In her first guest-blog post, author and communication professor-emeritus ANA K. WRENN discussed the challenges of racial colorblindness. In this continuation, she explores how the roots of racism have spread across cultures, manifesting in various ways.

Like an invasive species of toxic plant, racism spreads. Good people try chopping at those roots, wanting to eradicate it—or at least contain it. But the spreading continues, allowing racism to change textures, shapes, and hues depending on its location.

As global citizens, storytellers, and readers, we must remain aware of the variation of racism across cultures, something we’ll discuss in this post. First, though, it’s important to recognize why so much time and energy is spent on examining the roots of racism in US-America.

Enslaved peoples arrived in the American colonies in the early 17th century, arguably leaving “no aspect of the country”untouched by slavery. During the 1800s, pseudoscientific research gave rise to scientific racism in the US, further strengthening the roots of racist policies and institutions. Then, after the end of slavery, Jim Crow took over in the US-South, mandating a host of things, such as “segregation of schools, parks, libraries, drinking fountains, restrooms, buses, trains, and restaurants.” Some, including me, contend that the systems of oppression have never been completely uprooted.

Toxic roots of American racism spread globally

And while  discussions of eugenics began in 19th century England, it turned into “a popular social movement” in the US where policies and programs were instituted to cut off “defective germ-plasm.” US-based eugenicists worked to promote the breeding of so-called “fit” people (e.g., whites of Northern-European descent) and cull the “unfit” (e.g., the “Jewish race,” poor, Queer, Black, persons with disabilities) from the populations. Forced sterilizations and anti-miscegenation laws (i.e., outlawing interracial marriages) were part of those efforts.

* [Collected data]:
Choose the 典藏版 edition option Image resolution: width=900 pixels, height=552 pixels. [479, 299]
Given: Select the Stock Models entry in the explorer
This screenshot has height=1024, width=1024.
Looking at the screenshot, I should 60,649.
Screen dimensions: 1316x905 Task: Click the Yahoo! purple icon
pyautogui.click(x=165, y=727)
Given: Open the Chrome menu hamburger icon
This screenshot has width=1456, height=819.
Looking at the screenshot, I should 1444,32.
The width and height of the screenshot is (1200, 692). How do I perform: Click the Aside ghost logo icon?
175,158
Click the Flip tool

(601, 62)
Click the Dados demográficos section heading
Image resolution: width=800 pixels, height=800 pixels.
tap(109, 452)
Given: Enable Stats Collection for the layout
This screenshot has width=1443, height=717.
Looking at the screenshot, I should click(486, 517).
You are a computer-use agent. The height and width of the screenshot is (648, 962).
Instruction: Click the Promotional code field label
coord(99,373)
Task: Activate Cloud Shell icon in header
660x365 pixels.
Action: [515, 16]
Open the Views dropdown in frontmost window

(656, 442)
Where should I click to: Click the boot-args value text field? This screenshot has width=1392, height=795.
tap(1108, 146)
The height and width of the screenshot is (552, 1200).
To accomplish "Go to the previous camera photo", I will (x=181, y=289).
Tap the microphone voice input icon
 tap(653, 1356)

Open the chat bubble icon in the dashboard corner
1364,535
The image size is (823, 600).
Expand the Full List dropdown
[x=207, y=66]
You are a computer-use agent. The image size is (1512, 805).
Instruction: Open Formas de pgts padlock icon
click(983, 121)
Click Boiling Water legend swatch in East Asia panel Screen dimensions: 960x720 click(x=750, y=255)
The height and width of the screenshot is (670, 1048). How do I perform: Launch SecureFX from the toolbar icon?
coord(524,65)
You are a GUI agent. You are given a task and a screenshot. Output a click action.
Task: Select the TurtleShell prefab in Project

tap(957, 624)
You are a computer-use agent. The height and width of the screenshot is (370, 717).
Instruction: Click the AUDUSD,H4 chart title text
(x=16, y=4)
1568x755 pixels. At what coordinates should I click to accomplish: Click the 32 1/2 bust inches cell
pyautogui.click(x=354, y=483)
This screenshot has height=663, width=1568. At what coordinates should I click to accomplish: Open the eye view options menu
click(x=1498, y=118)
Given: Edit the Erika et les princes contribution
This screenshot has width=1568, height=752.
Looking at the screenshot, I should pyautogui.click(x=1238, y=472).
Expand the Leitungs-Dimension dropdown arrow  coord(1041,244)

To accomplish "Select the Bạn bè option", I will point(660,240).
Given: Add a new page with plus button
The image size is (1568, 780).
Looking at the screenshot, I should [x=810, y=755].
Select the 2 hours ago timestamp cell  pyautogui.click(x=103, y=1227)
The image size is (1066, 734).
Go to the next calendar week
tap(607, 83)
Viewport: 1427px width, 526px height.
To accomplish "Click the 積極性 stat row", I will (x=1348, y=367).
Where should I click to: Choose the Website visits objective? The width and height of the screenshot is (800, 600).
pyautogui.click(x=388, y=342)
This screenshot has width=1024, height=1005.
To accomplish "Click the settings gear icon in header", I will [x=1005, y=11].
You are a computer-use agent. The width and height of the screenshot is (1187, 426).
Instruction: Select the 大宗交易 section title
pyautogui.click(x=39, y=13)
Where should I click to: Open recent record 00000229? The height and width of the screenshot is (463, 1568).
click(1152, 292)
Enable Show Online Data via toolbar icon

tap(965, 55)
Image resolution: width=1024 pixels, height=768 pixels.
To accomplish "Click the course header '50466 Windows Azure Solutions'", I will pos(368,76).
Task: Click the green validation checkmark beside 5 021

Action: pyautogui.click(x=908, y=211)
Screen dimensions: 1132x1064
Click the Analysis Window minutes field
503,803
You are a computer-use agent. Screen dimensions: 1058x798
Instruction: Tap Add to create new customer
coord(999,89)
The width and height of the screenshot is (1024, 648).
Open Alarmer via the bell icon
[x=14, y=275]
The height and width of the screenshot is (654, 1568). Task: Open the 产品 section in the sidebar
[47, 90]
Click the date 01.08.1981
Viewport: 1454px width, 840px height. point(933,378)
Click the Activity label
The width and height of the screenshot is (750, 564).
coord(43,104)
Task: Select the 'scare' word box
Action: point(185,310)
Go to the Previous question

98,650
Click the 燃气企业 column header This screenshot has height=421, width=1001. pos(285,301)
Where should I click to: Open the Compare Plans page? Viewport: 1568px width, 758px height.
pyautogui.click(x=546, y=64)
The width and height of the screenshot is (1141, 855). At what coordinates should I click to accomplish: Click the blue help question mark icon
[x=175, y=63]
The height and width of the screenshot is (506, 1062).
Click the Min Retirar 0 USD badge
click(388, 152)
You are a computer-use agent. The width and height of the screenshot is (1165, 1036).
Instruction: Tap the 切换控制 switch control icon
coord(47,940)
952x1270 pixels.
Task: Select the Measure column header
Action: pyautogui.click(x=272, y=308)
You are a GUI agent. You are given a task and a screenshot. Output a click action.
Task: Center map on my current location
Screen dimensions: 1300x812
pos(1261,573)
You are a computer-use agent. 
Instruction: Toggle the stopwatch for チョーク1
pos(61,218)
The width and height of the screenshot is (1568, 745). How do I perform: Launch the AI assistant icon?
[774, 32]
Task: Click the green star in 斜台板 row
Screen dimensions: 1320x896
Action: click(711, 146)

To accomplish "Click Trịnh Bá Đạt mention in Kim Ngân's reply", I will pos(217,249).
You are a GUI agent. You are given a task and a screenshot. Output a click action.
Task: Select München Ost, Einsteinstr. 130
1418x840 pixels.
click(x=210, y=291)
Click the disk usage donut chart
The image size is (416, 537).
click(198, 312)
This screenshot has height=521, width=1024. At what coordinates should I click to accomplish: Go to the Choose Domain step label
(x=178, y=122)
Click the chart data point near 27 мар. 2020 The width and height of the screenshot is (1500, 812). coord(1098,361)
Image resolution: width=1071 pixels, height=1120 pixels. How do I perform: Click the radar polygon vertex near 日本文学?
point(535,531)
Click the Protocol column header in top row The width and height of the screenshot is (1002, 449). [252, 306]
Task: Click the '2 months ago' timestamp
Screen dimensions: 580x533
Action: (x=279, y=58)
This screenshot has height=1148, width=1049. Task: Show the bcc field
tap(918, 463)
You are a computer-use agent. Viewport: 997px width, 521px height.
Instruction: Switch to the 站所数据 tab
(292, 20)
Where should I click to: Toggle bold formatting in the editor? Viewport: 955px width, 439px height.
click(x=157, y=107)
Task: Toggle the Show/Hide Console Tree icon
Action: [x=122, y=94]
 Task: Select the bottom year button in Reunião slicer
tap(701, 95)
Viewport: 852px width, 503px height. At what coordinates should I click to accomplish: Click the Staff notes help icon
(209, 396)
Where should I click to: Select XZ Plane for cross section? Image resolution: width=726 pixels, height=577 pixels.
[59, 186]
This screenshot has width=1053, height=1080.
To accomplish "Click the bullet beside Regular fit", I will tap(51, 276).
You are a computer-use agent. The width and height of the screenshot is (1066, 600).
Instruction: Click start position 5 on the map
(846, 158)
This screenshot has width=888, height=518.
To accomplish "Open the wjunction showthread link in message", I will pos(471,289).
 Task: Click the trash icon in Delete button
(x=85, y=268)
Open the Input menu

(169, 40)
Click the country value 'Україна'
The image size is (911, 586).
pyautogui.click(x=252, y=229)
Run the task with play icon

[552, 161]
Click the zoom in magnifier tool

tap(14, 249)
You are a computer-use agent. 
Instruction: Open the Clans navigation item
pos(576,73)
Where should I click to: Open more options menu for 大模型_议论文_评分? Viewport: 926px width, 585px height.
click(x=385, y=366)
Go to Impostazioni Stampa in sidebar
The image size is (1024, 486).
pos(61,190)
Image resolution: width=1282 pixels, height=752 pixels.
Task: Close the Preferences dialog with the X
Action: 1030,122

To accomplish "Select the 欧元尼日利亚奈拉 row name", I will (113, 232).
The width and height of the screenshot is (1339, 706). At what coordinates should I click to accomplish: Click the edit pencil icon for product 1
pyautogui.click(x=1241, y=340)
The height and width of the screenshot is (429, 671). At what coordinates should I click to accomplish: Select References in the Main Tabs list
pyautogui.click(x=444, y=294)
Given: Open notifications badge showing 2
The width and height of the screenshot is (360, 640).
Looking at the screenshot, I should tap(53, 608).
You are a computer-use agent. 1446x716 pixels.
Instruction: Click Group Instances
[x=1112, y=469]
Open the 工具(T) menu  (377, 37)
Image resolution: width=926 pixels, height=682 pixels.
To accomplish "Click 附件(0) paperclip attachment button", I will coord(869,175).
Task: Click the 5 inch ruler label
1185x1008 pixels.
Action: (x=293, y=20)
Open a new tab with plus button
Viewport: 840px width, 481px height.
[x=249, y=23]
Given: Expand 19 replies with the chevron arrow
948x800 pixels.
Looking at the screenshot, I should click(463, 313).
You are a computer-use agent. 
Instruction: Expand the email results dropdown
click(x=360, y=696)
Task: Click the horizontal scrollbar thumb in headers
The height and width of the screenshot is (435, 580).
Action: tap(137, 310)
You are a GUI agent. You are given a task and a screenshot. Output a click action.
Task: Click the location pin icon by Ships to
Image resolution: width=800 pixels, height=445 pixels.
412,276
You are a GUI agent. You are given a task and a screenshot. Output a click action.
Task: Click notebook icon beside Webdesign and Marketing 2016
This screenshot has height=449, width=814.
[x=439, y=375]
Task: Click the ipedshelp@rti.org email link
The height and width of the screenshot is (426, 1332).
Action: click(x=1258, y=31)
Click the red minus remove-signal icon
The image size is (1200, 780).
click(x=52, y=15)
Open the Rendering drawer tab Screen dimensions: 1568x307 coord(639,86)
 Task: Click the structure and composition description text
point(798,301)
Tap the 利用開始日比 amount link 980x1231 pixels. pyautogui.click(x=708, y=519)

* [Activities]:
a. According to the passage on racism, why did US eugenicists pursue forced sterilizations and anti-miscegenation laws? Answer in one to three sentences.
b. In the passage on racism, when did enslaved peoples arrive in the American colonies?

* [Answer section]:
a. They were part of US eugenicists' efforts to promote the breeding of so-called "fit" people, such as whites of Northern-European descent. They also aimed to cull the "unfit" from the population, such as the "Jewish race," poor, Queer, Black, and persons with disabilities.

b. In the early 17th century.